**Your task:**
Please write out each entry below exactly as it appears.
**** Material shown
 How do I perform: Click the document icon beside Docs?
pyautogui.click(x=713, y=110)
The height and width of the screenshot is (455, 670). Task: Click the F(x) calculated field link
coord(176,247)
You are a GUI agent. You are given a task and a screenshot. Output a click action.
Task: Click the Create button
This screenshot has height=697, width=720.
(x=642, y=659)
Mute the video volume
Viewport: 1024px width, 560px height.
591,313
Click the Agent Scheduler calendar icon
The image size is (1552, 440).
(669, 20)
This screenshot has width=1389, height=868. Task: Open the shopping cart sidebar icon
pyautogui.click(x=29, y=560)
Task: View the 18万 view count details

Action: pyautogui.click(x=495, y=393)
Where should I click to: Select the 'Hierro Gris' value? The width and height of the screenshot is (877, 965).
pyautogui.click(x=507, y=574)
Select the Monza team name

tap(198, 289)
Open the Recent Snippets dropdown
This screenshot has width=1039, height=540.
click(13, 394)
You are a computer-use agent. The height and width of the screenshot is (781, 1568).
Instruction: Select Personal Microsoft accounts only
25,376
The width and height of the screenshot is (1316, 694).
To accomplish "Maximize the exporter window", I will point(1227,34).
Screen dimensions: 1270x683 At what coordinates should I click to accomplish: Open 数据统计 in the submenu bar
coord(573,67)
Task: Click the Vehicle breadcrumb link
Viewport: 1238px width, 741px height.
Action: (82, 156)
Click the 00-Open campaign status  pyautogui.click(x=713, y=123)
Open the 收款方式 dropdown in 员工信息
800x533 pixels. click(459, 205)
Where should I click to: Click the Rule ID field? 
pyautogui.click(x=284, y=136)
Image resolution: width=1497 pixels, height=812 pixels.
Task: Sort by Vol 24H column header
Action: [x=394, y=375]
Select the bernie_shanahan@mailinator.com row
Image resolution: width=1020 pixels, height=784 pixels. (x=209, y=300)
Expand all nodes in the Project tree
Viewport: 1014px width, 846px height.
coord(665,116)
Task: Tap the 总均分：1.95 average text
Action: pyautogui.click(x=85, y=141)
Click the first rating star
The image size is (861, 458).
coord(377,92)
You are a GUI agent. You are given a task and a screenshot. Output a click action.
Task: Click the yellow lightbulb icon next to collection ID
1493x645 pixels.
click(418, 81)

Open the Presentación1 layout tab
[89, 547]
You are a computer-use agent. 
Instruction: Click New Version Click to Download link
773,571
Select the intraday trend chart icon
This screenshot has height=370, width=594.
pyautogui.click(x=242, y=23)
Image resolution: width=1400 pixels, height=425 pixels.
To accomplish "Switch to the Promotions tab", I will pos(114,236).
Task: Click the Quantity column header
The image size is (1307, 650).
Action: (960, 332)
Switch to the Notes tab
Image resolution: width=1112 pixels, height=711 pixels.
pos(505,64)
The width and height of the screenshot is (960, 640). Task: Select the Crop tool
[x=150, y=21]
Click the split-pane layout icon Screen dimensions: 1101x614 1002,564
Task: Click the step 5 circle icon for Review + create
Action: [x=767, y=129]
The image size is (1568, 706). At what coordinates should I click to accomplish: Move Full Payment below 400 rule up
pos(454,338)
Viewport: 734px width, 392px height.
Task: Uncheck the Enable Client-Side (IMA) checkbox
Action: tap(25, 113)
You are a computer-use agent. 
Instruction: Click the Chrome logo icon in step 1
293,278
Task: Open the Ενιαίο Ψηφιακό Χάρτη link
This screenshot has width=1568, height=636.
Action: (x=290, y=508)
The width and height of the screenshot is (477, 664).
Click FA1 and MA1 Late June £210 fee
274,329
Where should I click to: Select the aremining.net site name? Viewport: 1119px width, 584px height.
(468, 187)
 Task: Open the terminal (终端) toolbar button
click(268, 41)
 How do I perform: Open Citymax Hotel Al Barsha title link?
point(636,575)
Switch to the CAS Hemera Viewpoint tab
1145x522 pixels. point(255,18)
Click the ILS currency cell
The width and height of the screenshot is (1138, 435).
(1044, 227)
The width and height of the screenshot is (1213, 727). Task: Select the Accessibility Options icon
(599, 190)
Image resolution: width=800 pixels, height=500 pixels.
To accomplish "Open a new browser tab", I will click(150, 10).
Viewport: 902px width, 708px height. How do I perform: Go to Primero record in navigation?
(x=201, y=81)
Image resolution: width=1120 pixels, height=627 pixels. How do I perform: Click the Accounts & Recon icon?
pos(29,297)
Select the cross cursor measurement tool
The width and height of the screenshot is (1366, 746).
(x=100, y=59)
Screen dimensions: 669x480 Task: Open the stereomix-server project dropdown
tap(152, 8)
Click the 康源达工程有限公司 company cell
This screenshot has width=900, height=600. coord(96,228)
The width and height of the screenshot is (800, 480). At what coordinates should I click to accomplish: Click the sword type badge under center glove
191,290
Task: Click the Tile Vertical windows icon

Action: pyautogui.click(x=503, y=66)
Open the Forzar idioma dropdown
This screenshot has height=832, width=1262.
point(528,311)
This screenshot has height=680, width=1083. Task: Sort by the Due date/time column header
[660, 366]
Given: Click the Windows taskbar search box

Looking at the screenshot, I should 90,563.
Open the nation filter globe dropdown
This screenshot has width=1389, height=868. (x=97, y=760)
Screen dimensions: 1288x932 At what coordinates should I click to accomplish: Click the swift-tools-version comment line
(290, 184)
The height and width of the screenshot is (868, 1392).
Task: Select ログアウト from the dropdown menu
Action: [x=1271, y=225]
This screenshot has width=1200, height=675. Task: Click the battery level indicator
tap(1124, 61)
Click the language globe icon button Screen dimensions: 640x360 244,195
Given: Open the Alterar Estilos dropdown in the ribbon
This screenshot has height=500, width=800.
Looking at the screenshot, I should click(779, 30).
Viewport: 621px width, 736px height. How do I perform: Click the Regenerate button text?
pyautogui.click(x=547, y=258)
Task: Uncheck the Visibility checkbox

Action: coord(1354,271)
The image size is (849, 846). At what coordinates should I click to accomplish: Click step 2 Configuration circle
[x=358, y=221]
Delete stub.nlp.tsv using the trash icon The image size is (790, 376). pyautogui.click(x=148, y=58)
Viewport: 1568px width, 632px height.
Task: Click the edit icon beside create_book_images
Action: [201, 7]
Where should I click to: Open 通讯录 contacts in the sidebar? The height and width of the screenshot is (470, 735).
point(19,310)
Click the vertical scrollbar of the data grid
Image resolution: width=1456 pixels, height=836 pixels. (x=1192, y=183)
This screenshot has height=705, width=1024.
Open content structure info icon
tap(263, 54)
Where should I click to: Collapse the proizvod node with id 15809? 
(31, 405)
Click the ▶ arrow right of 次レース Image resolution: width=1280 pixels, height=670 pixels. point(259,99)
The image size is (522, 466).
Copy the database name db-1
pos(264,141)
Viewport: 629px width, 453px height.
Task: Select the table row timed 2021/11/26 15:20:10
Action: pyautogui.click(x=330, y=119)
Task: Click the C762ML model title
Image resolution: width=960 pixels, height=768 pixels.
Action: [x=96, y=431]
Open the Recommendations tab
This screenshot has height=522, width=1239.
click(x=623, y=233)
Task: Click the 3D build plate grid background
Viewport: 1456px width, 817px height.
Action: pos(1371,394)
********
**Task solution:**
 How do I perform: Click the document icon beside Docs?
pyautogui.click(x=713, y=110)
The height and width of the screenshot is (455, 670). Task: Click the F(x) calculated field link
coord(176,247)
You are a GUI agent. You are given a task and a screenshot. Output a click action.
Task: Click the Create button
This screenshot has height=697, width=720.
(x=642, y=659)
Mute the video volume
Viewport: 1024px width, 560px height.
591,313
Click the Agent Scheduler calendar icon
The image size is (1552, 440).
(669, 20)
This screenshot has width=1389, height=868. Task: Open the shopping cart sidebar icon
pyautogui.click(x=29, y=560)
Task: View the 18万 view count details

Action: pyautogui.click(x=495, y=393)
Where should I click to: Select the 'Hierro Gris' value? The width and height of the screenshot is (877, 965).
pyautogui.click(x=507, y=574)
Select the Monza team name

tap(198, 289)
Open the Recent Snippets dropdown
This screenshot has width=1039, height=540.
click(13, 394)
You are a computer-use agent. The height and width of the screenshot is (781, 1568).
Instruction: Select Personal Microsoft accounts only
25,376
The width and height of the screenshot is (1316, 694).
To accomplish "Maximize the exporter window", I will point(1227,34).
Screen dimensions: 1270x683 At what coordinates should I click to accomplish: Open 数据统计 in the submenu bar
coord(573,67)
Task: Click the Vehicle breadcrumb link
Viewport: 1238px width, 741px height.
Action: (82, 156)
Click the 00-Open campaign status  pyautogui.click(x=713, y=123)
Open the 收款方式 dropdown in 员工信息
800x533 pixels. click(459, 205)
Where should I click to: Click the Rule ID field? 
pyautogui.click(x=284, y=136)
Image resolution: width=1497 pixels, height=812 pixels.
Task: Sort by Vol 24H column header
Action: [x=394, y=375]
Select the bernie_shanahan@mailinator.com row
Image resolution: width=1020 pixels, height=784 pixels. (x=209, y=300)
Expand all nodes in the Project tree
Viewport: 1014px width, 846px height.
coord(665,116)
Task: Tap the 总均分：1.95 average text
Action: pyautogui.click(x=85, y=141)
Click the first rating star
The image size is (861, 458).
coord(377,92)
You are a GUI agent. You are given a task and a screenshot. Output a click action.
Task: Click the yellow lightbulb icon next to collection ID
1493x645 pixels.
click(418, 81)

Open the Presentación1 layout tab
[89, 547]
You are a computer-use agent. 
Instruction: Click New Version Click to Download link
773,571
Select the intraday trend chart icon
This screenshot has height=370, width=594.
pyautogui.click(x=242, y=23)
Image resolution: width=1400 pixels, height=425 pixels.
To accomplish "Switch to the Promotions tab", I will pos(114,236).
Task: Click the Quantity column header
The image size is (1307, 650).
Action: (960, 332)
Switch to the Notes tab
Image resolution: width=1112 pixels, height=711 pixels.
pos(505,64)
The width and height of the screenshot is (960, 640). Task: Select the Crop tool
[x=150, y=21]
Click the split-pane layout icon Screen dimensions: 1101x614 1002,564
Task: Click the step 5 circle icon for Review + create
Action: [x=767, y=129]
The image size is (1568, 706). At what coordinates should I click to accomplish: Move Full Payment below 400 rule up
pos(454,338)
Viewport: 734px width, 392px height.
Task: Uncheck the Enable Client-Side (IMA) checkbox
Action: tap(25, 113)
You are a computer-use agent. 
Instruction: Click the Chrome logo icon in step 1
293,278
Task: Open the Ενιαίο Ψηφιακό Χάρτη link
This screenshot has width=1568, height=636.
Action: (x=290, y=508)
The width and height of the screenshot is (477, 664).
Click FA1 and MA1 Late June £210 fee
274,329
Where should I click to: Select the aremining.net site name? Viewport: 1119px width, 584px height.
(468, 187)
 Task: Open the terminal (终端) toolbar button
click(268, 41)
 How do I perform: Open Citymax Hotel Al Barsha title link?
point(636,575)
Switch to the CAS Hemera Viewpoint tab
1145x522 pixels. point(255,18)
Click the ILS currency cell
The width and height of the screenshot is (1138, 435).
(1044, 227)
The width and height of the screenshot is (1213, 727). Task: Select the Accessibility Options icon
(599, 190)
Image resolution: width=800 pixels, height=500 pixels.
To accomplish "Open a new browser tab", I will click(150, 10).
Viewport: 902px width, 708px height. How do I perform: Go to Primero record in navigation?
(x=201, y=81)
Image resolution: width=1120 pixels, height=627 pixels. How do I perform: Click the Accounts & Recon icon?
pos(29,297)
Select the cross cursor measurement tool
The width and height of the screenshot is (1366, 746).
(x=100, y=59)
Screen dimensions: 669x480 Task: Open the stereomix-server project dropdown
tap(152, 8)
Click the 康源达工程有限公司 company cell
This screenshot has width=900, height=600. coord(96,228)
The width and height of the screenshot is (800, 480). At what coordinates should I click to accomplish: Click the sword type badge under center glove
191,290
Task: Click the Tile Vertical windows icon

Action: pyautogui.click(x=503, y=66)
Open the Forzar idioma dropdown
This screenshot has height=832, width=1262.
point(528,311)
This screenshot has height=680, width=1083. Task: Sort by the Due date/time column header
[660, 366]
Given: Click the Windows taskbar search box

Looking at the screenshot, I should 90,563.
Open the nation filter globe dropdown
This screenshot has width=1389, height=868. (x=97, y=760)
Screen dimensions: 1288x932 At what coordinates should I click to accomplish: Click the swift-tools-version comment line
(290, 184)
The height and width of the screenshot is (868, 1392).
Task: Select ログアウト from the dropdown menu
Action: [x=1271, y=225]
This screenshot has width=1200, height=675. Task: Click the battery level indicator
tap(1124, 61)
Click the language globe icon button Screen dimensions: 640x360 244,195
Given: Open the Alterar Estilos dropdown in the ribbon
This screenshot has height=500, width=800.
Looking at the screenshot, I should click(779, 30).
Viewport: 621px width, 736px height. How do I perform: Click the Regenerate button text?
pyautogui.click(x=547, y=258)
Task: Uncheck the Visibility checkbox

Action: coord(1354,271)
The image size is (849, 846). At what coordinates should I click to accomplish: Click step 2 Configuration circle
[x=358, y=221]
Delete stub.nlp.tsv using the trash icon The image size is (790, 376). pyautogui.click(x=148, y=58)
Viewport: 1568px width, 632px height.
Task: Click the edit icon beside create_book_images
Action: [201, 7]
Where should I click to: Open 通讯录 contacts in the sidebar? The height and width of the screenshot is (470, 735).
point(19,310)
Click the vertical scrollbar of the data grid
Image resolution: width=1456 pixels, height=836 pixels. (x=1192, y=183)
This screenshot has height=705, width=1024.
Open content structure info icon
tap(263, 54)
Where should I click to: Collapse the proizvod node with id 15809? 
(31, 405)
Click the ▶ arrow right of 次レース Image resolution: width=1280 pixels, height=670 pixels. point(259,99)
The image size is (522, 466).
Copy the database name db-1
pos(264,141)
Viewport: 629px width, 453px height.
Task: Select the table row timed 2021/11/26 15:20:10
Action: pyautogui.click(x=330, y=119)
Task: Click the C762ML model title
Image resolution: width=960 pixels, height=768 pixels.
Action: [x=96, y=431]
Open the Recommendations tab
This screenshot has height=522, width=1239.
click(x=623, y=233)
Task: Click the 3D build plate grid background
Viewport: 1456px width, 817px height.
Action: pos(1371,394)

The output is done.